By Mark Thill
What contracting executive would pass up a chance to have a productive, non-combative heart-to-heart with the medical staff on ways to reduce the cost and utilization of medical supplies and equipment? Right. None.
In the past, that conversation may have been one-sided, but that may be changing. Witness the American Board of Internal Medicine’s “Choosing Wisely’ initiative, on which we reported in last month’s digital issue, and which we revisit this month. Briefly, medical specialty societies have stepped up to identify tests and procedures that fail to provide as much value as they should. If their members adhere to these recommendations, the result could be reduced utilization, reduced cost, and better patient care.

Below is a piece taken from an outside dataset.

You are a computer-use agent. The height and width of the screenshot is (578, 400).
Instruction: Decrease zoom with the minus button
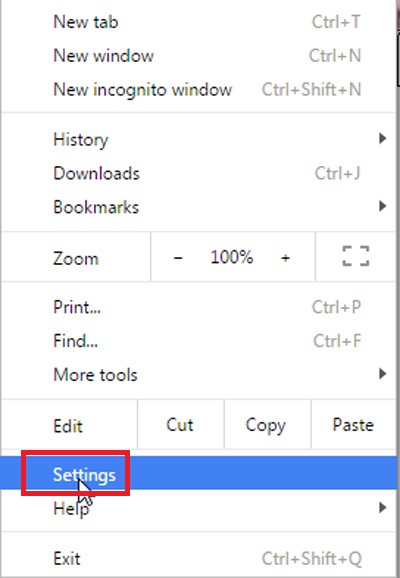click(x=178, y=257)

But getting from here to there won’t be easy, as a recent editorial by Brian F. Mandell, MD, PhD, editor-in-chief of the Cleveland Clinic Journal of Medicine demonstrates.

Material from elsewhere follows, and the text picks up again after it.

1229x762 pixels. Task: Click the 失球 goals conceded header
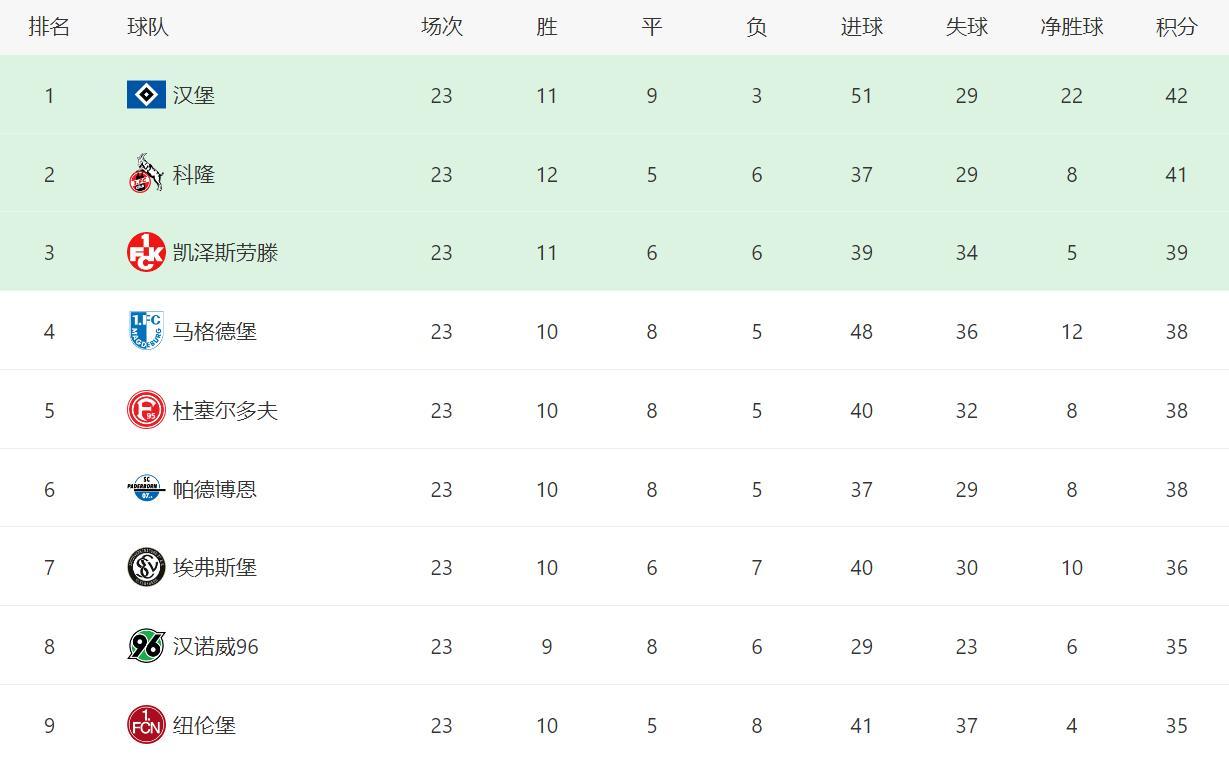tap(966, 27)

The Cleveland Clinic Journal and the American College of Physicians have collaborated to create a series called “Smart Testing,” which will present clinical scenarios in which diagnostic tests are commonly ordered in the absence of supporting data. The first one? A healthy, 48-year-old insurance executive is offered the option of several health insurance packages at the time of a promotion. Should he get a stress test to best guide his care?
The Institute of Medicine estimates that $765 billion is wasted annually in the United States on care that provides no value to patients, said Dr. David Fleming, president of the American College of Physicians, in a statement accompanying the July scenario. “‘Smart Testing’ clinical vignettes and discussions illustrate the appropriate use of imaging tests and other diagnostic procedures, of which overuse and misuse account for an estimated $210 billion of our wasted healthcare dollars.”
“Smart Testing” is part of ACP’s High Value Care initiative, which is designed to help doctors and patients understand the benefits, harms, and costs of tests and treatment options for common clinical issues, so together, they can pursue care that improves health, avoids harms, and eliminates wasteful practices.
“Value is not merely cost,” the ACP said in a statement. “Some expensive tests and treatments have high value because they provide high benefit and low harm. Conversely, some inexpensive tests or treatments have low value because they do not provide enough benefit to justify even their low costs, and might even be harmful.”
In his editorial, Mandell points to the dilemma facing doctors at the point of care.
“We like to think we practice evidence-based diagnostic testing,” he writes. “We talk about the gold-standard value of randomized controlled trials and using published data on pre-test and post-test diagnostic likelihoods to assist us in choosing the appropriate test. However, the individual patient in front of us may have comorbidities that would have excluded her from the randomized trials. Who knows if my diagnostic acumen in determining the pre-test likelihood of disease is better or worse than that of the clinicians who published the paper on the utility of that test? Sometimes choosing a test is not so simple.
“Much of my clinical decision-making occurs in a gray zone of uncertainty. Rarely will a single test provide an indisputable diagnosis. So, I may bristle when someone, often for cost reasons, questions the necessity of a diagnostic test that I have ordered to help me understand a clinical problem in a specific patient.”
“I do not minimize the financial impact of inappropriate testing, but in the clinic I am a doctor, not a businessman,” Mandell continues. “I am far more swayed by clinical arguments than financial ones when making decisions for the patient on the examining table in front of me.
“Despite the general examples I provided above as to why regulated, cookbook approaches to test-ordering may lead to suboptimal care and physician and patient dissatisfaction (albeit while decreasing costs), sometimes ordering certain tests in certain circumstances just doesn’t make sense. Yet, there are many questionable test and scenario pairings that are ingrained in common practice. Some we learned during our training but have become less useful in light of new knowledge, some we may have adopted because of anecdotal experiences, and some are ‘demanded’ by our patients. It is these that we hope to help expunge from routine clinical care.”
And that 48-year-old insurance executive?
“On the basis of current data, the insurance executive should not get a stress test because the results of the test are unlikely to have an impact on his medical management, are unlikely to improve his clinical outcome, and carry a small risk of harm,” write the “Smart Testing” authors, citing guidelines from the US. Preventive Services Task Force and American Academy of Family Physicians. “Low-risk, asymptomatic people with a positive stress test have the same mortality rate as those who have a negative stress test, and its usefulness beyond traditional risk-factor assessment in motivating patients and guiding therapy has not been established. In addition, the rate of false-positive results with exercise stress testing is as high as 71 percent.
“Although the risk of an adverse event from the initial stress test is low, i.e., one serious event in 10,000 tests, the risk of subsequent cardiac catheterization after a positive test is significantly higher, i.e., 170 serious events in 10,000 tests.
“For these reasons, the potential harm of exercise electrocardiography outweighs the benefits in this patient.”